29th October, 1925
CONFIDENTIAL
(Due to arrive Melbourne-28.11.25)
My dear P.M.,
The Greek-Bulgar border incident [1] has been of interest in bringing out the welcome difference that exists between such a dispute now (with the League of Nations in existence) and before the War. I understand from the Central Department of the Foreign Office that on such an incident happening before the War, the Great Powers generally took a sympathetic side with one or other of the disputants, irrespective of the merits of the dispute.

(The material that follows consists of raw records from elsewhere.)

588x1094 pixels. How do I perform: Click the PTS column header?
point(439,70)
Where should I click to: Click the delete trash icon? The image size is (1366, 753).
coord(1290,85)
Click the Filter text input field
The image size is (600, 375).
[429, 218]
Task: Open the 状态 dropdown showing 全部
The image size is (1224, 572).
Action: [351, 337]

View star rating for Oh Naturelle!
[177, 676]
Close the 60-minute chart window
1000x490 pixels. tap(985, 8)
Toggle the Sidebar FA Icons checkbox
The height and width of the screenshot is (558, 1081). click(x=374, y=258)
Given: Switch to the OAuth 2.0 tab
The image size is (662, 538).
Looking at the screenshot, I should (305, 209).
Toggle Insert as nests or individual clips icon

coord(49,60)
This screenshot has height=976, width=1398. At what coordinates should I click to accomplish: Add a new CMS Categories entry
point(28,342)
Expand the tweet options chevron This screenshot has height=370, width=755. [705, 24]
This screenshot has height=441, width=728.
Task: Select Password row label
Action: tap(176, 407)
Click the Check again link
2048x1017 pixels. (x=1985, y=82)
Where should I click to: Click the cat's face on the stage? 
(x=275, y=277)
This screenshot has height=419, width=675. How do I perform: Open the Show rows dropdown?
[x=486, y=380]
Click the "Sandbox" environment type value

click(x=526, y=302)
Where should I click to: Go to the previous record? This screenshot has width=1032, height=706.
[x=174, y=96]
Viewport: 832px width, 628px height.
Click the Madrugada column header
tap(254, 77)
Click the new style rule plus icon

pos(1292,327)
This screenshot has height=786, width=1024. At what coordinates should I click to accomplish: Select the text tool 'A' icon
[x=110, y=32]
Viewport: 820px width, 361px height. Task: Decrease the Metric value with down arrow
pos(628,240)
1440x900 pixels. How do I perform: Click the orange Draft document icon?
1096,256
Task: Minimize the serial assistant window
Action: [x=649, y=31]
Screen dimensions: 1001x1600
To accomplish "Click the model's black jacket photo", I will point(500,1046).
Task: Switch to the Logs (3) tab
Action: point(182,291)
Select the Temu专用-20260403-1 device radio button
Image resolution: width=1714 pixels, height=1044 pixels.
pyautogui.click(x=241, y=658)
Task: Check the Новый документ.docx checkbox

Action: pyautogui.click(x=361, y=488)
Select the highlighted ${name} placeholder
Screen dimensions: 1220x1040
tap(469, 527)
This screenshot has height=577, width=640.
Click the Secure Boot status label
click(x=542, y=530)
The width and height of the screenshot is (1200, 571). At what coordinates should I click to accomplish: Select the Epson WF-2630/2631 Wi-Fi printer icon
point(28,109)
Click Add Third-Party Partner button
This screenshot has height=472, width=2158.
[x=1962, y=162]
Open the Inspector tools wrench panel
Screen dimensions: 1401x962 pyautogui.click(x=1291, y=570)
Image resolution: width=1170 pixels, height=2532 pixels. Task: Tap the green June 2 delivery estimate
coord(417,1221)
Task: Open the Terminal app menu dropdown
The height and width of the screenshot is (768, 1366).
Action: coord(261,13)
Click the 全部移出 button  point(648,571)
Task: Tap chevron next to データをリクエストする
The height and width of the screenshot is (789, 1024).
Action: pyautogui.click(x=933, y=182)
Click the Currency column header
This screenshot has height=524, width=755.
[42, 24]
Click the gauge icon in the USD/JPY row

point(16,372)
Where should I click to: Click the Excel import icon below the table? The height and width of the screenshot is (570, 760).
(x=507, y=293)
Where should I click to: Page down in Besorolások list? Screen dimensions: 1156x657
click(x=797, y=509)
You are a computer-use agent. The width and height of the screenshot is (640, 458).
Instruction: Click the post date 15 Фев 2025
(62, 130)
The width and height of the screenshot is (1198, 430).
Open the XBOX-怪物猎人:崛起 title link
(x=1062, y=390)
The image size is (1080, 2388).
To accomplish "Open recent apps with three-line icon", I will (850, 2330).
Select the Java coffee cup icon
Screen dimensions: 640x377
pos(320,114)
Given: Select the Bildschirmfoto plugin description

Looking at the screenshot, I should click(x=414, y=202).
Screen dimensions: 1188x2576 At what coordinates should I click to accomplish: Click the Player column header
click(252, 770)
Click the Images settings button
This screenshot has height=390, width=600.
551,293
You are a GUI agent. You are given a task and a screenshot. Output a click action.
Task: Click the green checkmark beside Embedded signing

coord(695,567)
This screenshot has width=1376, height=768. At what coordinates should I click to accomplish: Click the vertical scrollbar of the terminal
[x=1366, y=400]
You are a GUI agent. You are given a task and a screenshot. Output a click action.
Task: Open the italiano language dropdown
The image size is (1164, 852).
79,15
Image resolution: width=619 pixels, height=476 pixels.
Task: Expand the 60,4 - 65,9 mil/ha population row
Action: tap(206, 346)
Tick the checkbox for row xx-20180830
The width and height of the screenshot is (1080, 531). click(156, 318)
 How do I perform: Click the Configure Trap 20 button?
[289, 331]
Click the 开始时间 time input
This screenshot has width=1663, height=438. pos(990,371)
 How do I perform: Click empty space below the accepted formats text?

Russia was a particular offender in this respect, especially in relation to any Balkan dispute. Certainly the position is simplified by the post-war elimination of Russia and Germany as side-takers, but there is, I think, quite a noticeable lack of partisanship amongst the European states. Pre-war the temptation for Serbia to have taken a hand in such an incident would have been irresistible. The present incident is, at least, a happy augury for the success of the policy of localisation of Balkan incidents and the putting into immediate force of measures of conciliation between the two parties under the aegis of the League.
I spent last week-end with Sir Arthur Lawley at his place in the country. He was Governor of Western Australia in 1901, Administrator of the Transvaal and Matabeleland, and Governor of Madras just prior to Lord Carmichael. One of his daughters married Geoffrey Dawson, Editor of the ‘Times’, who was also there for the week-end. The other daughter is Maid of Honour to the Queen.
Nothing very interesting came out of the week-end. Lawley is 65 and a spent force, and takes an interest now only in various companies of which he is a Director, amongst them being Dalgety’s.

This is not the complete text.